Mitarbeiterinnen und Mitarbeiter (IfZ):  Dr. Franziska Kuschel
Projektinhalt:

13 Jahre nach Gründung der Bundesrepublik schuf die Bundesregierung mit dem neuen Ministerium für Gesundheitswesen eine zentrale Instanz zur Koordinierung und Gestaltung der bundesdeutschen Gesundheitspolitik. Mit dieser Ressortgründung im Jahr 1962 holte sie eine Entwicklung nach, die in allen westeuropäischen Staaten und auch in der DDR bereits vollzogen worden war.

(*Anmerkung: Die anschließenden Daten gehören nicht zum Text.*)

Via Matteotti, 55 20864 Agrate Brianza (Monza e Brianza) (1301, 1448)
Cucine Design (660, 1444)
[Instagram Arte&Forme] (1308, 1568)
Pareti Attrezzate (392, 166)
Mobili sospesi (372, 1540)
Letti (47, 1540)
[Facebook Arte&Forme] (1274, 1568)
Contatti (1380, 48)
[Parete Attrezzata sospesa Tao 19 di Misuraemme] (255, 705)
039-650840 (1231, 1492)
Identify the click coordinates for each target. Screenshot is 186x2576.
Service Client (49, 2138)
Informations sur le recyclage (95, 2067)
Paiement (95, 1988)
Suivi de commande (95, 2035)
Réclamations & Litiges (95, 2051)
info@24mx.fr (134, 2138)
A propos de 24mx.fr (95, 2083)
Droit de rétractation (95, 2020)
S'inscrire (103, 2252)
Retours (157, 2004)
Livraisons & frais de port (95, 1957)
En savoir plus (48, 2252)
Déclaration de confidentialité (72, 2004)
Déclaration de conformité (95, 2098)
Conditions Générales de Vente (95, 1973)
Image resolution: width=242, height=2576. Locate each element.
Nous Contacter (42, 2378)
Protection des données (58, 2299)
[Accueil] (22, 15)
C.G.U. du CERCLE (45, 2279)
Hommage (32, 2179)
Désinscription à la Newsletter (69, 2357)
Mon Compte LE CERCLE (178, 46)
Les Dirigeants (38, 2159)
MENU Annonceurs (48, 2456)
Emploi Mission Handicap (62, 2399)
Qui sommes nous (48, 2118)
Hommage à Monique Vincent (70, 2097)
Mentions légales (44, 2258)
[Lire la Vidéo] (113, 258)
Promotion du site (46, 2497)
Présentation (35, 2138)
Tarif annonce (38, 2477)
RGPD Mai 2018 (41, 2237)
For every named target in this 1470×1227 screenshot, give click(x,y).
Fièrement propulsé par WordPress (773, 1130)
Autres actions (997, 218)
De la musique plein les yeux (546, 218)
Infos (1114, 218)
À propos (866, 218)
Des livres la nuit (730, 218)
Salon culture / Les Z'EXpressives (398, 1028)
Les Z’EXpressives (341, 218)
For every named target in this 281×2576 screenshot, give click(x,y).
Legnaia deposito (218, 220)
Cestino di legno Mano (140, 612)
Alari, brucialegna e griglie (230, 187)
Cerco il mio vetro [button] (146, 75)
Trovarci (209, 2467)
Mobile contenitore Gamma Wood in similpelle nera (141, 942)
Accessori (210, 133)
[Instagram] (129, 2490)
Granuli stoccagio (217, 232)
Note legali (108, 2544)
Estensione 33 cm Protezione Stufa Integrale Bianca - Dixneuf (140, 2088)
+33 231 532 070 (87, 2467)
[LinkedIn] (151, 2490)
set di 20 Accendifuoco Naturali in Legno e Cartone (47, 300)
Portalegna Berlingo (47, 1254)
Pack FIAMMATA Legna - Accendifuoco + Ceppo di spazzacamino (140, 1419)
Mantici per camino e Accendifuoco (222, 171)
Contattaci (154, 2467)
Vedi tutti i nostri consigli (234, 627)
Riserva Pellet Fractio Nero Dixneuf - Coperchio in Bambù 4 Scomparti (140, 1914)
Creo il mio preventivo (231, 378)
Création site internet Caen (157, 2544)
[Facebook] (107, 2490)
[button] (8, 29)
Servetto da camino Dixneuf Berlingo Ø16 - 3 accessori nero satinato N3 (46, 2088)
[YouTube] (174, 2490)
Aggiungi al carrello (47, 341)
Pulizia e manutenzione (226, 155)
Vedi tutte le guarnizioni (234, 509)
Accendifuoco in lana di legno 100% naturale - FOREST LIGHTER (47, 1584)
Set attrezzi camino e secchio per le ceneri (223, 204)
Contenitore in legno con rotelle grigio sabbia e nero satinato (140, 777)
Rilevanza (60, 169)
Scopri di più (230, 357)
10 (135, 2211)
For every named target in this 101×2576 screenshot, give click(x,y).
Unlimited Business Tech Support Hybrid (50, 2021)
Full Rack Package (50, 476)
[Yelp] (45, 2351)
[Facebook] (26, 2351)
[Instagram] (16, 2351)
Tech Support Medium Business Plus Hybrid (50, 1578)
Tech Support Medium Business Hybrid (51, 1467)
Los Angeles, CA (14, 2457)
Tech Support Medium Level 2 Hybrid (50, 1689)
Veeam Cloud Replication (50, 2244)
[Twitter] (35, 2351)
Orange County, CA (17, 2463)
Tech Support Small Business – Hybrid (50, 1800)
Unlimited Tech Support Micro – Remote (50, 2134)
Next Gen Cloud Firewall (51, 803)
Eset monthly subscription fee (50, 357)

Das Forschungsprojekt untersucht den Neuaufbau des Gesundheitsressorts, in dem anfangs auch umweltpolitische Themen und Fragen des Verbraucherschutzes beheimatet waren, und fragt nach dem gesundheitspolitischen Handeln der Akteure bis in die 1970er Jahre. Ein Schwerpunkt bildet dabei die Frage nach personellen, institutionellen und programmatischen Kontinuitäten und Brüchen nach dem Nationalsozialismus. So wird zum einen die Auswahl der leitenden Mitarbeiterinnen und Mitarbeiter im Bundesministerium untersucht und erfasst, in welchem Umfang das Personal ehemals nationalsozialistischen Organisationen angehörte. Darüber hinaus wird nach möglichen Belastungen durch frühere berufliche Tätigkeiten gefragt, etwa durch die Mitwirkung an rassistischen Praktiken der NS-Gesundheitspolitik wie Zwangssterilisationen und „Euthanasie“-Verbrechen oder an der medizinischen Unterversorgung von Kriegsgefangenen und Zwangsarbeitern.
Zum anderen untersucht das Projekt, inwieweit gesundheitspolitische Traditionen aus der Zeit des Nationalsozialismus sowie aus der Zeit vor 1933 die Arbeit des Ministeriums prägten. Gefragt wird, wie das neue Ministerium sich mit diesen Traditionen auseinandersetzte, welche Neuausrichtungen der Gesundheitspolitik zu beobachten sind und welche sachpolitischen Folgen die Personalpolitik des Ministeriums hatte.

Die Leitung des vom Bundesministerium für Gesundheit geförderten Projekts liegt in den Händen von Prof. Dr. Andreas Wirsching und Prof. Dr. Johannes Hürter. Es steht in enger Kooperation zu einem Parallelprojekt am Zentrum für Zeithistorische Forschung in Potsdam, das seit Juli 2017 das Ministerium für Gesundheitswesen der DDR erforscht. Es schließt zudem an das Forschungsprojekt über die „Hüter der Ordnung. Die Innenministerien in Bonn und Ost-Berlin nach dem Nationalsozialismus“ an, das unter anderem die Vorgeschichte des Gesundheitsressorts im Blick hatte.